The union hasn’t told them much about it. And management hasn’t either.
But it’s at the core of the talks — how to pay for billions of dollars in retiree health costs — and it could get in the way of smooth negotiations as Friday’s contract expiration deadline approaches.
“They’re not telling us anything,” said Phil McKinnon, 54, a worker at Ford Motor Co.’s truck plant in Wayne, just west of Detroit. He has read extensively about VEBAs, which are trusts that would be funded by the auto companies, allowing them to turn over to the union the responsibility of paying for retiree health care costs.
VEBA issue
Negotiators are discussing how much the companies will put into the fund and what the union will get in exchange for taking on the liability, estimated at more than $90 billion for Ford, General Motors Corp. and Chrysler LLC, according to three people who have been briefed on the talks and spoke to The Associated Press on the condition of anonymity.

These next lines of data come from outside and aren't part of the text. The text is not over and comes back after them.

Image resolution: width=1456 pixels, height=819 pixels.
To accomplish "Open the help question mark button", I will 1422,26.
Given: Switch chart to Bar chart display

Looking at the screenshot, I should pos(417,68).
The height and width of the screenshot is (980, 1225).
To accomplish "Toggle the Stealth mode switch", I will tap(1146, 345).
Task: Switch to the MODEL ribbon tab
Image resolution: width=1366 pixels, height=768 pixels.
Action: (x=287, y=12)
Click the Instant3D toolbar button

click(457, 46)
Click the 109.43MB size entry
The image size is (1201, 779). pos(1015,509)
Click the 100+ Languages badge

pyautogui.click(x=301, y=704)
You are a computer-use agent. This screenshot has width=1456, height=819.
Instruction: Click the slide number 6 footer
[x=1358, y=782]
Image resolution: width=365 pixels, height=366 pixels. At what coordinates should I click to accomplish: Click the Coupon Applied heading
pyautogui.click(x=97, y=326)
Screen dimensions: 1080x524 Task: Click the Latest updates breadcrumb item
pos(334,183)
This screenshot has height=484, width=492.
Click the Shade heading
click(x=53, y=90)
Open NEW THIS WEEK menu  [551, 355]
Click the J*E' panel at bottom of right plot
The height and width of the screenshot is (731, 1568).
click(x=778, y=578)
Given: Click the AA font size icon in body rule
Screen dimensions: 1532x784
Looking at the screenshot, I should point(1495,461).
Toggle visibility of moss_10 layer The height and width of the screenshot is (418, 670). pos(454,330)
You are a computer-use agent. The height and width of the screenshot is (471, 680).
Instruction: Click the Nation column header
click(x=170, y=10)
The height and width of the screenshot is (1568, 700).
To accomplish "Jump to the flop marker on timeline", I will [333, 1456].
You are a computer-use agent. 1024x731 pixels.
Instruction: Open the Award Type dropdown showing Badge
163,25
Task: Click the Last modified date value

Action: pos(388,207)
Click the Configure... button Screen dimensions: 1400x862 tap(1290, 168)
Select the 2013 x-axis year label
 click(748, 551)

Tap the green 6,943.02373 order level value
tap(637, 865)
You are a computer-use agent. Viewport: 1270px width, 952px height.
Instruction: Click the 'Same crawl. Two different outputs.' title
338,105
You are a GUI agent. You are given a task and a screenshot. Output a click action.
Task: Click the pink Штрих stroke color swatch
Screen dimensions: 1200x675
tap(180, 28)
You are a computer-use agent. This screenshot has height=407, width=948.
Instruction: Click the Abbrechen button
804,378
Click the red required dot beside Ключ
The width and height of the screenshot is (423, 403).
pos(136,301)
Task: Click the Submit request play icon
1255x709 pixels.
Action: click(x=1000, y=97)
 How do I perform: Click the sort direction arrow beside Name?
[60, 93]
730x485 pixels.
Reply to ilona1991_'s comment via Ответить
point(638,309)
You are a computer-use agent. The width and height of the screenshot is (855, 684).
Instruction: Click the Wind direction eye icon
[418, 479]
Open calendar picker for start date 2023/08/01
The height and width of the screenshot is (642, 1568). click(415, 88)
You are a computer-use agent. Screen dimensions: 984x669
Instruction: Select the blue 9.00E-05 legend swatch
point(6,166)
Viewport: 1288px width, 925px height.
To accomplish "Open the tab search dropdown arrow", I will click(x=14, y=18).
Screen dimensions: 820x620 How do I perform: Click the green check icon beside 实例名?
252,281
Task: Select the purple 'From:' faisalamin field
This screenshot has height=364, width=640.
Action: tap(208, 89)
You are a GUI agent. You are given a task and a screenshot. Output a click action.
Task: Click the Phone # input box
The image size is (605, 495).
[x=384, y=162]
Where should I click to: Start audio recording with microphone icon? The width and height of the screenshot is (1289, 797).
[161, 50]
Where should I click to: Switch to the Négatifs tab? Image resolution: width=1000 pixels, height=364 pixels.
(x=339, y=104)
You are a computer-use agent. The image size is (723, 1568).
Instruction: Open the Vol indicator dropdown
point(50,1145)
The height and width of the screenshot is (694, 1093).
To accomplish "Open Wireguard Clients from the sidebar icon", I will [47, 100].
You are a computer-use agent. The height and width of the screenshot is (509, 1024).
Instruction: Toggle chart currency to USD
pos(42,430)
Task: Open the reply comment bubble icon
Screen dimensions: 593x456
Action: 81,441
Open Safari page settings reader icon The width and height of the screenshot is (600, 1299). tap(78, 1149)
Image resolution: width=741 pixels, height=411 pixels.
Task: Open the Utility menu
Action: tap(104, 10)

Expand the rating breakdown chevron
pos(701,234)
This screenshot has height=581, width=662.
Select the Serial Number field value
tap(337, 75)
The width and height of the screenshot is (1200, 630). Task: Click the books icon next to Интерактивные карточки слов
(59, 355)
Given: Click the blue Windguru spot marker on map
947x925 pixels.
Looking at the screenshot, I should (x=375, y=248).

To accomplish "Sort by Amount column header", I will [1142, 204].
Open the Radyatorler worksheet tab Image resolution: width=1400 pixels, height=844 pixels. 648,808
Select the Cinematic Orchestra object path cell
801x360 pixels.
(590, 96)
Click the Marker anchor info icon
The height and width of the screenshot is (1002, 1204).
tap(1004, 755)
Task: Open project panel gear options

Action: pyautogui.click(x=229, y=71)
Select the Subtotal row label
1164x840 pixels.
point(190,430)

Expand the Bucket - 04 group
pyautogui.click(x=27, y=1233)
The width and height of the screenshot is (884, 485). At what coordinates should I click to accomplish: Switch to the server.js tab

Although the union has yet to formally respond on VEBAs, informal talks on the issue have been under way for a while, the three people said. They did not want to be identified because the talks are private.
Most workers interviewed outside three Detroit-area factories this week have at least a basic knowledge of the trusts, but some have never heard of them.
At the sprawling GM transmission plant near Ypsilanti, worker Pamela Beard, 54, said she knew little about VEBAs but hoped to find out details at a union meeting this weekend.
“I’m not really sure about it,” she said in the parking lot of the complex. “I need to read up on it.”
Ford and General Motors are pushing the VEBAs hard, and Chrysler also is interested. Industry analysts say little else can get done until the VEBA issue is settled, including the union’s demand for new vehicles and jobs at U.S. plants.
The three people briefed on the talks say it’s likely negotiations will continue beyond the deadline, with the UAW working under the terms of the current contract. Because progress is being made, a strike or lockout are considered unlikely at this point.
Without VEBAs, the companies say they will seek the cuts elsewhere, perhaps in wages or by raising employee costs for health care.
Union or company matter
But at the factories, there is sentiment against the VEBAs.
“The company should take care of us. It’s not the union’s problem,” said Jerry Fogarty, 47, who works at a Chrysler engine plant in Trenton, south of Detroit.
Fogarty fears the union would be forced to raise dues to help fund the VEBA at a time when finances are tight for him.
Yet as bargaining continues, there are signs the union is preparing its members to make a decision on VEBAs.
Bryce Cobb Jr., president of UAW Local 372 at the Chrysler engine plant, said he was briefed recently by UAW regional representatives about the trusts, and he plans to pass that information to his members at a union meeting Sunday.
At the Ford plant, McKinnon said workers were shown a video presentation this week from Joe Hinrichs, vice president of North American manufacturing, explaining Ford’s competitive disadvantages and health care costs that already have been passed on to salaried workers.